» Record set

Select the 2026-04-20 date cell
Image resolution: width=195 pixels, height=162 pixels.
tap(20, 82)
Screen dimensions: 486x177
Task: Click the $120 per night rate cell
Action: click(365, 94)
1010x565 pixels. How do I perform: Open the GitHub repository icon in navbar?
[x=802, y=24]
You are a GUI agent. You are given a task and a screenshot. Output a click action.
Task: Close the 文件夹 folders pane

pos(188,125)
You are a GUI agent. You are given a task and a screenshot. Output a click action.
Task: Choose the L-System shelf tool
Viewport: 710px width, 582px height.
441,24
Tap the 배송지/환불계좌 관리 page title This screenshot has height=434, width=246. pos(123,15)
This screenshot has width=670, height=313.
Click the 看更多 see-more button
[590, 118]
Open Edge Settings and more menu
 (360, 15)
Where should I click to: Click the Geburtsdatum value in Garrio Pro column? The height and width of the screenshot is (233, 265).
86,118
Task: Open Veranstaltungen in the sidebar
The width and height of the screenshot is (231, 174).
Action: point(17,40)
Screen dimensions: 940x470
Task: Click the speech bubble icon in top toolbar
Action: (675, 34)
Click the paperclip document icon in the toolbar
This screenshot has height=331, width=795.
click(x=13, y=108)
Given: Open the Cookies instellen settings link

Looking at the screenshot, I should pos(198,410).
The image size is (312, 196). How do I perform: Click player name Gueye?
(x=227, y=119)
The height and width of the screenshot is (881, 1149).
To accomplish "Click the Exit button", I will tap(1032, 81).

» What is needed
The data above must be returned in full, exactly as written.

» Result of this exercise
Select the 2026-04-20 date cell
Image resolution: width=195 pixels, height=162 pixels.
tap(20, 82)
Screen dimensions: 486x177
Task: Click the $120 per night rate cell
Action: click(365, 94)
1010x565 pixels. How do I perform: Open the GitHub repository icon in navbar?
[x=802, y=24]
You are a GUI agent. You are given a task and a screenshot. Output a click action.
Task: Close the 文件夹 folders pane

pos(188,125)
You are a GUI agent. You are given a task and a screenshot. Output a click action.
Task: Choose the L-System shelf tool
Viewport: 710px width, 582px height.
441,24
Tap the 배송지/환불계좌 관리 page title This screenshot has height=434, width=246. pos(123,15)
This screenshot has width=670, height=313.
Click the 看更多 see-more button
[590, 118]
Open Edge Settings and more menu
 (360, 15)
Where should I click to: Click the Geburtsdatum value in Garrio Pro column? The height and width of the screenshot is (233, 265).
86,118
Task: Open Veranstaltungen in the sidebar
The width and height of the screenshot is (231, 174).
Action: point(17,40)
Screen dimensions: 940x470
Task: Click the speech bubble icon in top toolbar
Action: (675, 34)
Click the paperclip document icon in the toolbar
This screenshot has height=331, width=795.
click(x=13, y=108)
Given: Open the Cookies instellen settings link

Looking at the screenshot, I should pos(198,410).
The image size is (312, 196). How do I perform: Click player name Gueye?
(x=227, y=119)
The height and width of the screenshot is (881, 1149).
To accomplish "Click the Exit button", I will tap(1032, 81).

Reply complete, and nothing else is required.